Unabhängig davon können Großeltern bereits heute jederzeit einen Antrag auf Verringerung ihrer Arbeitszeit nach § 8 TzBfG stellen. Vereinbarungen können zudem maßgeschneidert und individuell auf betrieblicher Ebene getroffen werden. Einer Ausweitung des Anspruchs auf „Großelternzeit“ bedarf es daher nicht. Hilfreicher als eine Großelternzeit ist es, Eltern mit einer ausreichenden und qualifizierten staatlichen Kinderbetreuung zu unterstützen.
- Elternteilzeit - Verringerung und Verteilung der Arbeitszeit
Nach § 15 Abs. 5 BEEG n.F. kann der Arbeitnehmer neben der Verringerung der Arbeitszeit auch deren "Verteilung" - statt wie bisher deren "Ausgestaltung" - beantragen. Im Falle der Ablehnung dieses Antrags muss sich diese damit konkret auf die Verringerung und/oder die Verteilung der Arbeitszeit beziehen. Lehnt der Arbeitgeber den Antrag nicht fristgemäß schriftlich ab, gilt die Zustimmung als erteilt und die Arbeitszeit verringert sich im gewünschten Umfang. Gleiches gilt künftig für den Fall, dass Arbeitgeber und Arbeitnehmer über die Verteilung der Arbeitszeit kein Einvernehmen nach § 15 Abs. 5 Satz 2 BEEG erzielen und der Arbeitgeber nicht spätestens einen Monat nach Zugang des Antrags die gewünschte Verteilung der Arbeitszeit schriftlich ablehnt.

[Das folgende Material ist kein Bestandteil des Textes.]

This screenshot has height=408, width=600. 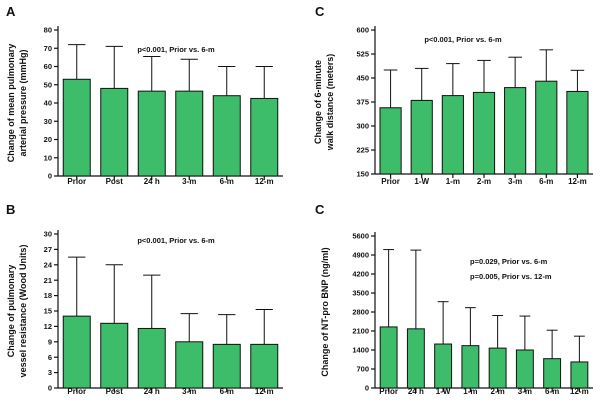 I want to click on y-tick-label: 12, so click(x=48, y=326).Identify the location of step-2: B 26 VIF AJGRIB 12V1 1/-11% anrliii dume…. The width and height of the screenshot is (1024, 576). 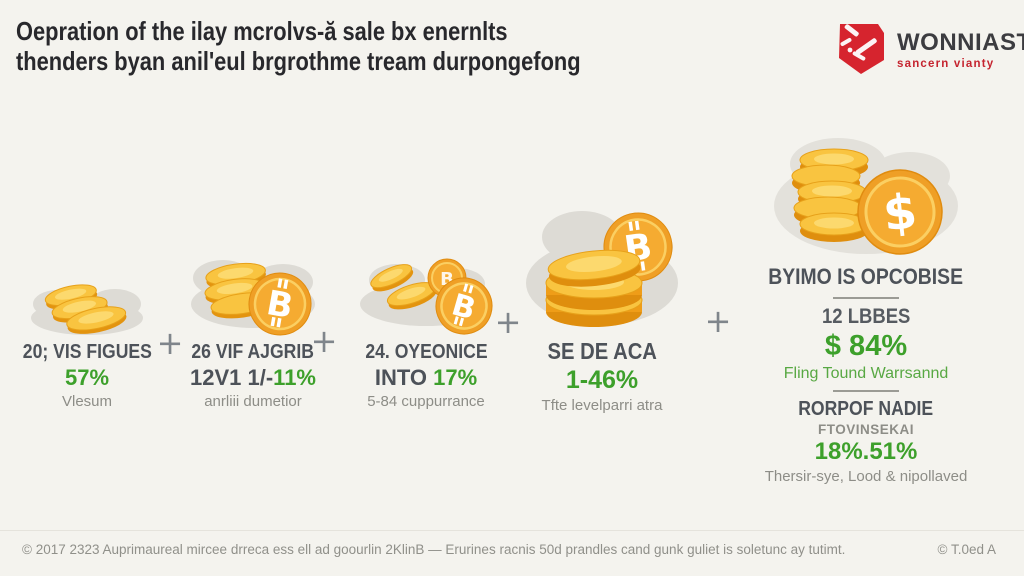
(253, 328).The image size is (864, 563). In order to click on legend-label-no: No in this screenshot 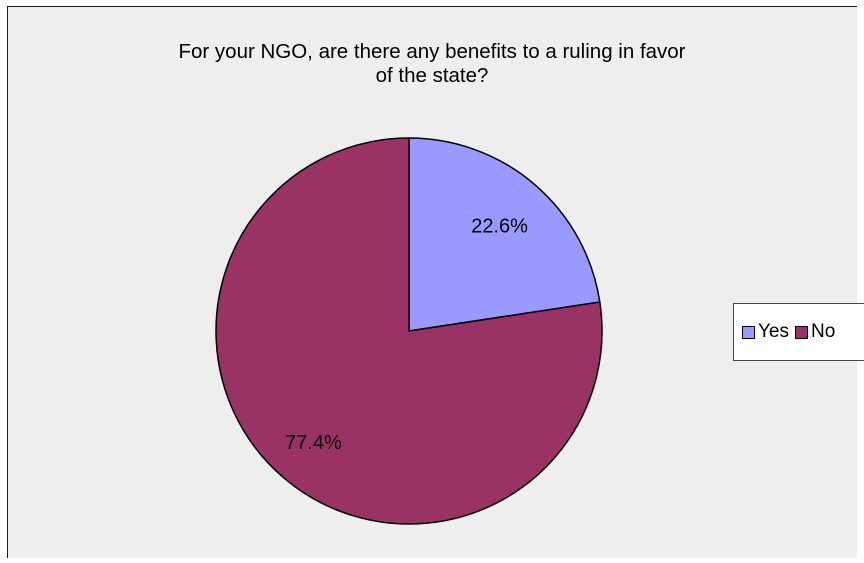, I will do `click(824, 332)`.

Nach geltender Rechtslage muss der Arbeitnehmer Klage beim Arbeitsgericht einlegen, soweit der Arbeitgeber der Verringerung der Arbeitszeit nicht oder nicht rechtzeitig zustimmt.
- Verlängerung der Inanspruchnahme der Elternzeit
§ 15 Abs. 2 Satz 4 der Entwurfsfassung sieht vor, dass ein Anteil der Elternzeit von bis zu 24 Monaten (bisher 12 Monate) bis zur Vollendung des 14. Lebensjahres (bisher 8. Lebensjahr) in Anspruch genommen werden kann. Die Inanspruchnahme nach dem vollendeten 3. Lebensjahr des Kindes bedarf wie bisher der Zustimmung des Arbeitgebers.
- Bewertung
Statt einer Ausdehnung der Elternzeit auf neue Personenkreise und mit Blick auf die Verteilung sollte die Bundesregierung grundlegende Veränderungen der geltenden Elterngeld- und Elternzeitregelungen prüfen. Hier besteht nach den ersten Erfahrungen mit dem geltenden Recht deutlicher Anpassungsbedarf, da das Elterngeld an den Bedürfnissen vieler Eltern vorbeigeht und seine Ziele, insbesondere die Steigerung der Erwerbstätigkeit bei Frauen, nicht erreicht. So sollte u. a. darüber nachgedacht werden, das Elterngeld für Antragsteller zu streichen, die vor der Geburt nicht erwerbstätig waren, Mutterschaftsleistungen und Elterngeld zusammenzuführen und eine einheitliche Finanzierung aus Steuermitteln einzuführen.
Einer Ausweitung des Anspruchs auf „Großelternzeit“ bedarf es daher nicht. Hilfreicher als eine Großelternzeit ist es, Eltern mit einer ausreichenden und qualifizierten staatlichen Kinderbetreuung zu unterstützen.
Wir werden Sie über den weiteren Verlauf informieren.